Information shown section start

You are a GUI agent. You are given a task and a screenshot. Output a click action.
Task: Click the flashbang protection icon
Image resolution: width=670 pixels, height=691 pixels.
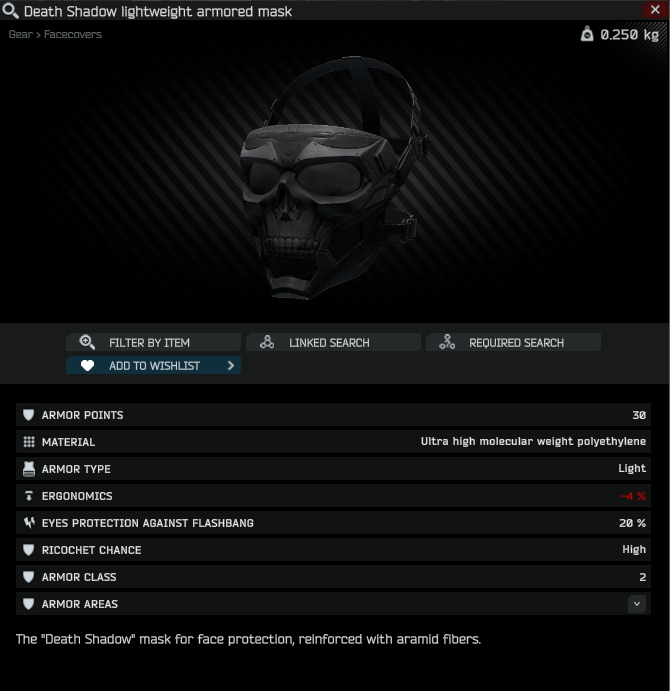pos(29,523)
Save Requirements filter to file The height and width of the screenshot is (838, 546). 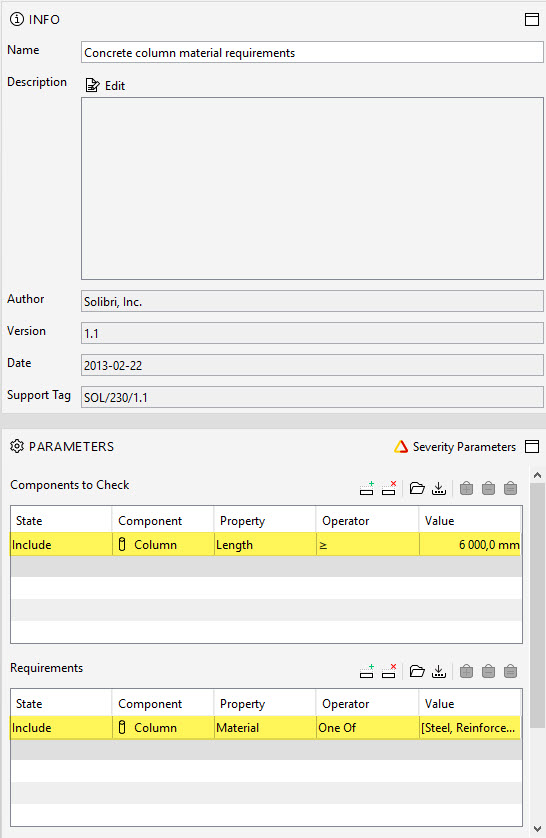pyautogui.click(x=439, y=671)
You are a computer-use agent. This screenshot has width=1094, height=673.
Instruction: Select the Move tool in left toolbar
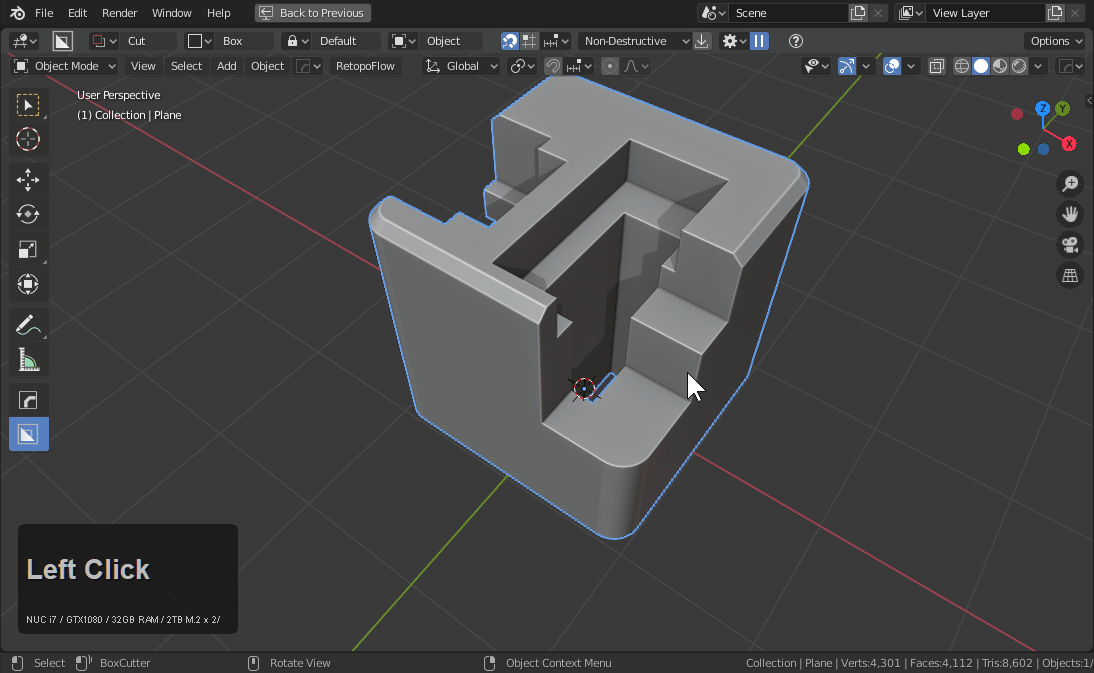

Information shown section end

= Work task =
For each line of the data that includes the word "agent", return a copy of it.

= Output of the exercise =
You are a GUI agent. You are given a task and a screenshot. Output a click action.
You are a computer-use agent. This screenshot has width=1094, height=673.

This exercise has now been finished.